# Compute shader memory barrier fun

This topic is 477 days old which is more than the 365 day threshold we allow for new replies. Please post a new topic.

If you intended to correct an error in the post then please contact us.

## Recommended Posts

I've got myself somewhat confused regards required memory barriers in a compute shader where invocations within the same dispatch access a list stored in a SSBO.

I have the SSBO declared coherent and I protected the list with an atomic exchanged based spinlock (taking care to lock only in the lead thread for a warp).

If I do the following in order in the shader:

1) Acquire lock

2) Modify list items and list item count

3) Release lock

Where do I need a memory barrier?  I think at best I only need a memoryBarrierBuffer() between (2) & (3)?

The atomic operation in (3) I believe does not guarantee that the changes made in (2) have occurred from the point of other invocations within the dispatch right?  So by placing the memoryBarrierBuffer() between (2) & (3) it should ensure that the other invocations within the same dispatch see the buffers changes correctly after they acquire the lock?

Also if I call memoryBarrierBuffer() only in the lead warp thread I assume that's not good?

So what I should really have is maybe(?) something like:

if(leadWarpThread) AcquireLock();

ModifyBufferListItemsAndCount();

memoryBarrierBuffer();

if(leadWarpThread) ReleaseLock();

#### Share this post

##### Share on other sites

I see one is missing:

if(leadWarpThread) AcquireLock();

barrier(); // ensure no other thread begins changing buffer before locking

ModifyBufferListItemsAndCount();

memoryBarrierBuffer();

if(leadWarpThread) ReleaseLock();

#### Share this post

##### Share on other sites

Thanks but the execution barrier() isn't needed because of the atomic based spinlock.

#### Share this post

##### Share on other sites

How do you implement AcquireLock/ReleaseLock without synchronizing with global memory?

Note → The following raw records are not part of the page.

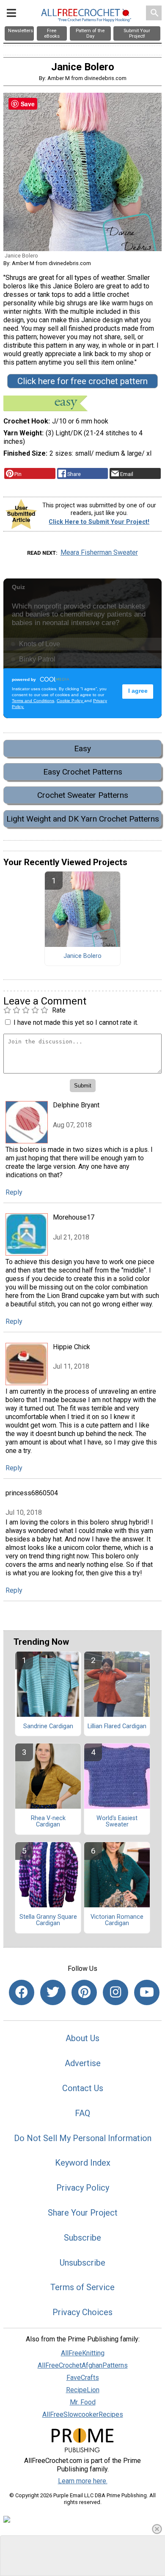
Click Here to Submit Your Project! (99, 522)
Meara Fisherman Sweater (99, 552)
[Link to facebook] (21, 1992)
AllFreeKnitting (82, 2353)
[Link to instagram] (115, 1992)
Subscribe (82, 2238)
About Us (82, 2038)
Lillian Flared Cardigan (117, 1726)
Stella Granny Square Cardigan (48, 1920)
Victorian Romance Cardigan (117, 1920)
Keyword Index (82, 2163)
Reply (14, 1192)
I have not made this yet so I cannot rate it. (76, 1022)
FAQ (82, 2113)
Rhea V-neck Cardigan (48, 1822)
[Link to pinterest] (84, 1992)
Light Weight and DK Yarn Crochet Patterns (82, 819)
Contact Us (82, 2088)
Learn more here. (82, 2481)
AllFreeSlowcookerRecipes (82, 2414)
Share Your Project (83, 2213)
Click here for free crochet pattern (82, 381)
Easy (82, 748)
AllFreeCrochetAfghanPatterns (83, 2365)
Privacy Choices (82, 2312)
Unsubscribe (82, 2263)
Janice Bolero (82, 956)
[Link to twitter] (53, 1992)
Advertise (83, 2063)
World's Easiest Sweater (117, 1822)
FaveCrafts (82, 2378)
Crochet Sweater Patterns (82, 795)
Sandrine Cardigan (48, 1726)
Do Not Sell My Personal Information (82, 2138)
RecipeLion (82, 2390)
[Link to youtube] (147, 1992)
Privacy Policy (82, 2188)
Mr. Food (83, 2402)
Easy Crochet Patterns (82, 772)
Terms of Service (82, 2287)
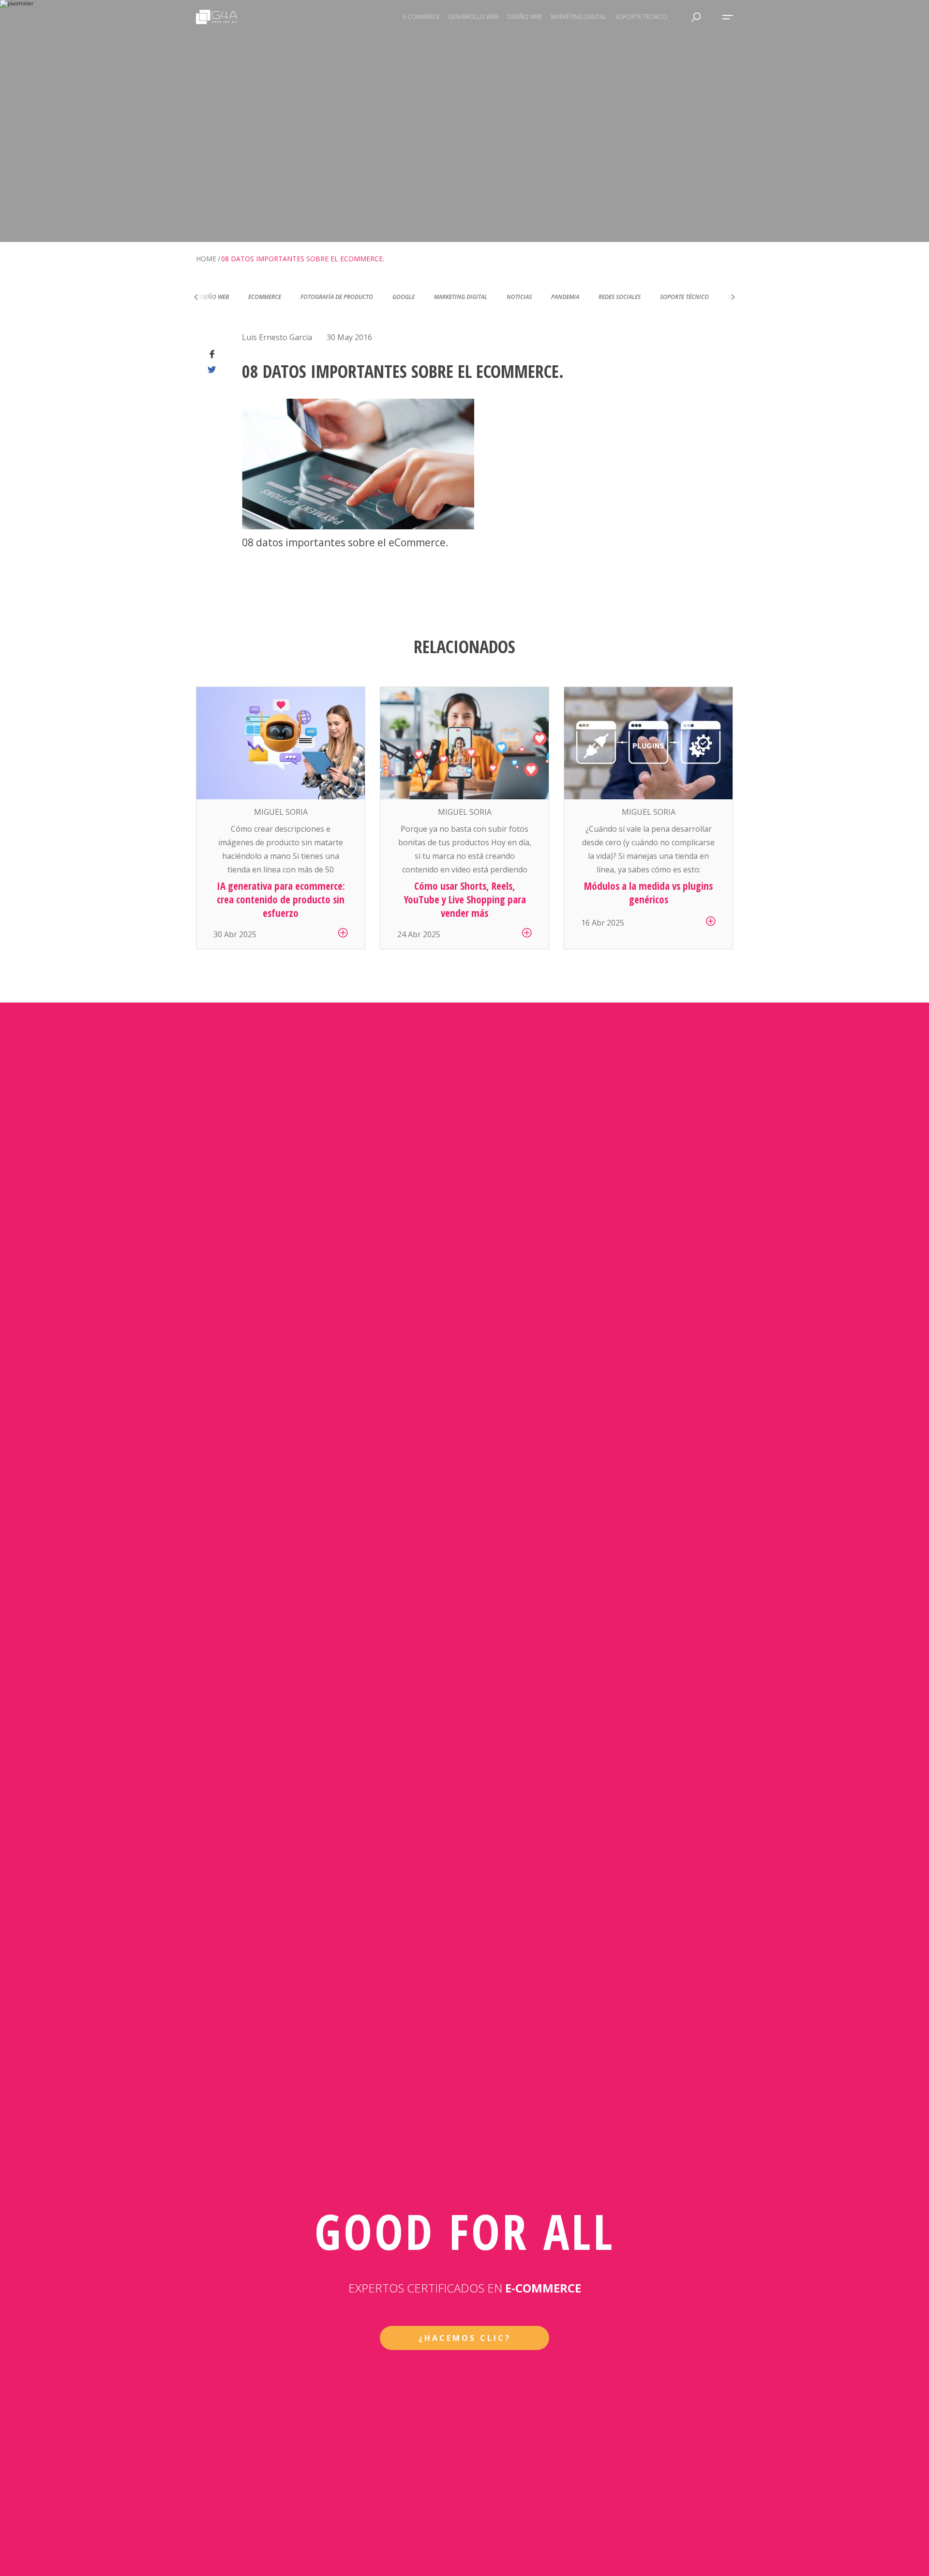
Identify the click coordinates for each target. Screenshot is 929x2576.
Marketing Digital (408, 297)
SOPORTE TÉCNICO (641, 17)
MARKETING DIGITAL (578, 17)
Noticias (466, 297)
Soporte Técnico (632, 297)
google (351, 297)
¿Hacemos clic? (465, 2338)
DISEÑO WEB (525, 17)
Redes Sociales (567, 297)
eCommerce (212, 297)
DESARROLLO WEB (473, 17)
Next (733, 297)
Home (206, 258)
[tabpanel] (280, 818)
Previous (196, 297)
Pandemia (513, 297)
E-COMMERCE (421, 17)
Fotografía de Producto (284, 297)
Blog (683, 297)
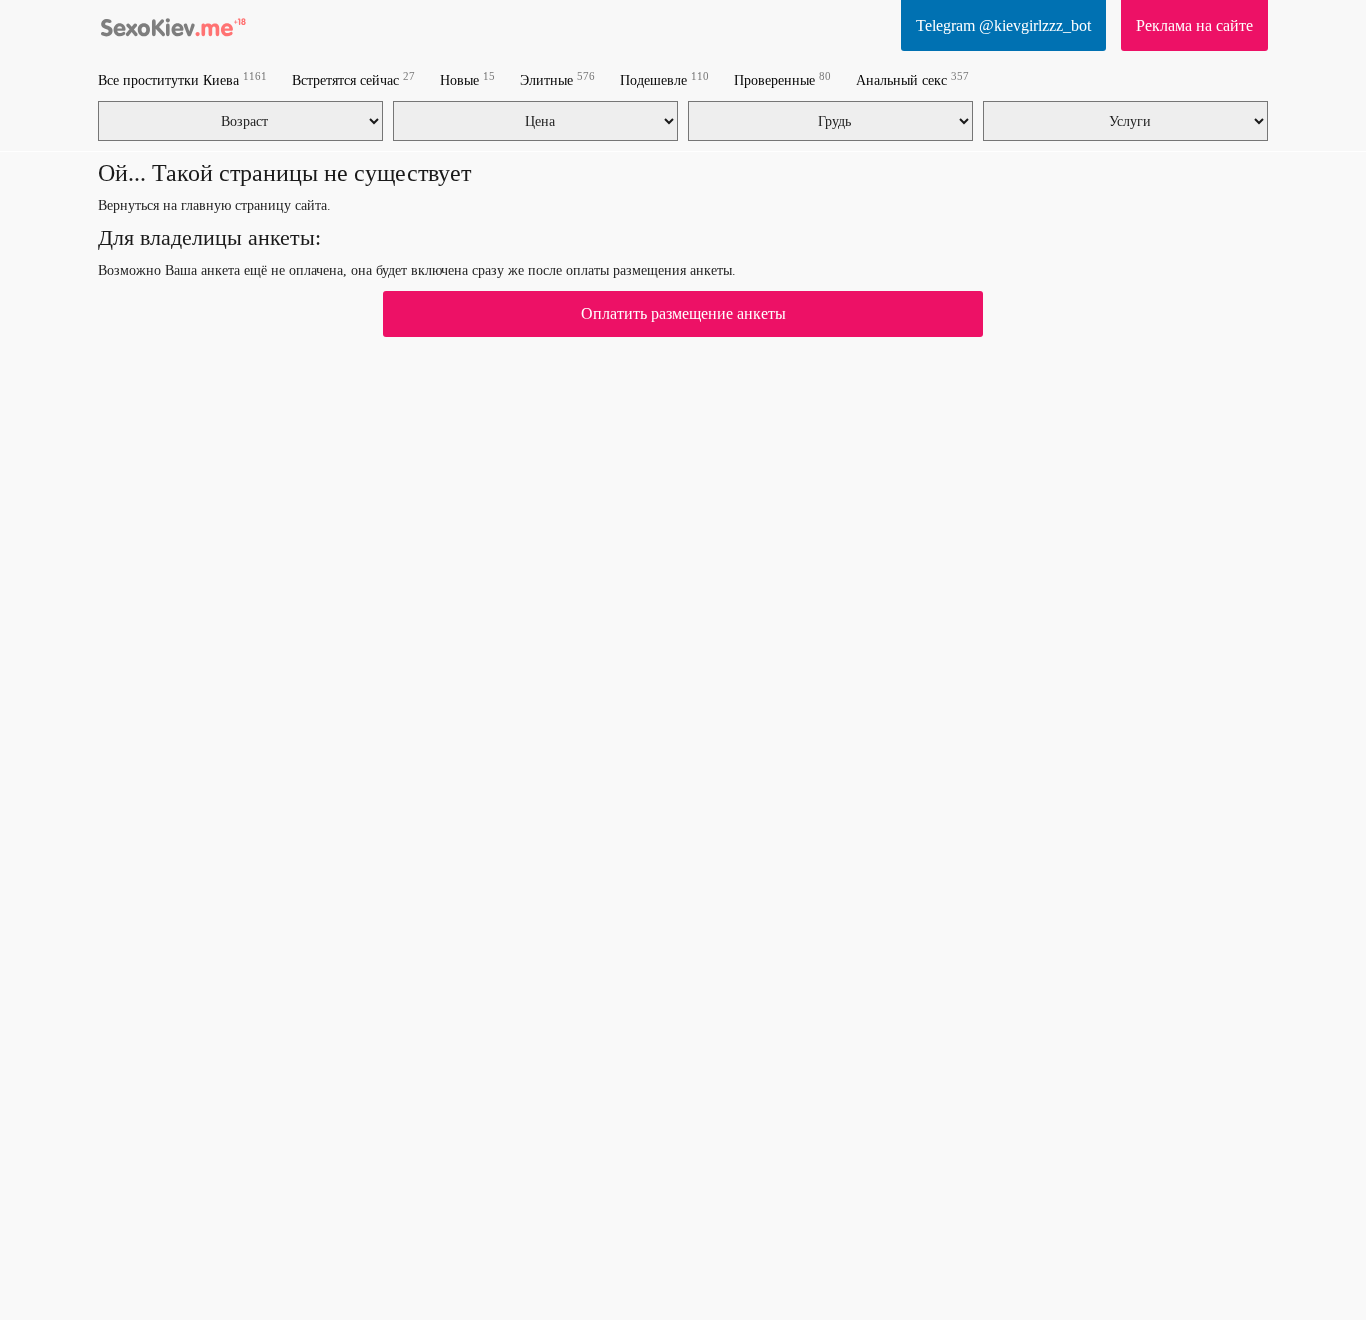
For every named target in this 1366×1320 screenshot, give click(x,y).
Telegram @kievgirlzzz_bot (1003, 25)
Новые (467, 79)
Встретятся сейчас (353, 79)
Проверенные (782, 79)
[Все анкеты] (173, 25)
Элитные (557, 79)
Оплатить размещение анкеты (683, 313)
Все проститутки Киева (182, 79)
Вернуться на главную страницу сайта (212, 205)
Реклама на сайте (1194, 25)
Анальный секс (912, 79)
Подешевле (664, 79)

Also, how do you ensure that one GLSL work group maps to exactly one hardware wavefront?

#### Share this post

##### Share on other sites

Yep, if lead thread is modifying global memory for the lock (buffer or whatever), you need not just a barrier, but also a memoryBarrier() afterwards.

And those barriers cant be in AcquireLock(), because all threads must execute them - so it seems you miss them.

Currently, other threads may start calling ModifyBufferListItemsAndCount() before the lock is done, yes?

Other than that i agree to your initial statements, but it smells like there should be a way to do things more efficiently.

I use atomics in global memory for debugging and it's really slow.

#### Share this post

##### Share on other sites

The spinlock is usually something like:

uint lock;

if(leadThread) while(atomicCompSwap(lock, 0, 1) != 0); // locks
if(leadThread) atomicExchange(lock, 0); // unlocks


They are done on a variable in a SSBO which is the global memory.  With the ARB shader ballot etc extensions you can figure out warp synchronous programming now in GL.  But I am cheating a little bit and switching some constants between 32/64 threads per warp/wavefront on nvidia/AMD, as although you can get that value in the shader via those extensions there seems no way to query it client side with glGetInteger().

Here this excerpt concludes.